Elizabeth Warren faces fierce resistance to regulation of non-bank lenders

Elizabeth Warren is one of my heroes. Barack Obama appointed her to be Chair of the Congressional Oversight Panel created, which was established to oversee the banking bailouts. For many years, Warren has fought tough battles on behalf of consumers. [See the related posts to this post; and here's a video of Warren being interviewed by Jon Stewart that will give you an idea of what she is about (and especially consider Part II)].
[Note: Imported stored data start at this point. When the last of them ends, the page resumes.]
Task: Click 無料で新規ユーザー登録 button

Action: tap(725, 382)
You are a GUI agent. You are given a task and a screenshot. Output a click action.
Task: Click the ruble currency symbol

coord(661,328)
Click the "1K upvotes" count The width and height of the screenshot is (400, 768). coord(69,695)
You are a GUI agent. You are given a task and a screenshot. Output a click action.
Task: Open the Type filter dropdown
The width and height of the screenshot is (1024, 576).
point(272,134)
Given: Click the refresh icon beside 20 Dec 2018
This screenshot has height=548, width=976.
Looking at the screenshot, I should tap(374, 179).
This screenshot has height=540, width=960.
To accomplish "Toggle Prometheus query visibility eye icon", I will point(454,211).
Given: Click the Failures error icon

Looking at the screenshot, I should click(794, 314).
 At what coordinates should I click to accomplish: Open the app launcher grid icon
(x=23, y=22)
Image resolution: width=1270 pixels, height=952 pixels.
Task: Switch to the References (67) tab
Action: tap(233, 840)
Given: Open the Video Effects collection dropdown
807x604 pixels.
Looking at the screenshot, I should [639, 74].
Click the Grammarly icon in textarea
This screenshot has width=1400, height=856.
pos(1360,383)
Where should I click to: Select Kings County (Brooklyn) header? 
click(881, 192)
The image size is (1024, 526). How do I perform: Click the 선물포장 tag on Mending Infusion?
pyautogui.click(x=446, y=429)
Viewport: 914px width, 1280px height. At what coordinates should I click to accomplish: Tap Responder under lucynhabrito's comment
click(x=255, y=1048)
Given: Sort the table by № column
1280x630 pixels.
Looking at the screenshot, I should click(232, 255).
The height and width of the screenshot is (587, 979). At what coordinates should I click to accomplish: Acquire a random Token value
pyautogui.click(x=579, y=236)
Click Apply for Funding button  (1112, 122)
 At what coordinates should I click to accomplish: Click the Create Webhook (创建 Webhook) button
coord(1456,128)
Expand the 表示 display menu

Warren is now facing an incredibly tough uphill battle. Her main weapon is common sense. She wants to regulate banks and non-bank lenders, to stop them from defrauding consumers with their fine print, their outlandish fees and their arithmetical hocus-pocus. In a fair fight, her position should easily win the day. But it’s not a fair fight, because the financial services industry owns much of Congress. Therefore, Warren has spent much time advocating for the need for a strong Consumer Financial Protection Agency (CFPA). Here’s what Warren has to say about the need to regulate non-bank lenders:

There is more that we can do to deal with non-bank lenders, but only if Congress creates a strong CFPA. If we stick with the status quo — which treats loans differently depending on who issues them and places consumer protection in agencies that consider it an afterthought - we know what will happen because we have seen it happen before. Lenders will continue their tricks and traps business model, the mega-banks will exploit regulatory loopholes, and the non-banks will continue to sell deceptive products. In that world, small banks will need to choose between lowering standards or losing market share, and they will still get too much attention from regulators while the non-banks and big banks get too little. Dangerous loans will destabilize both families and the economy, and we’ll all remain at risk for the next trillion-dollar bailout.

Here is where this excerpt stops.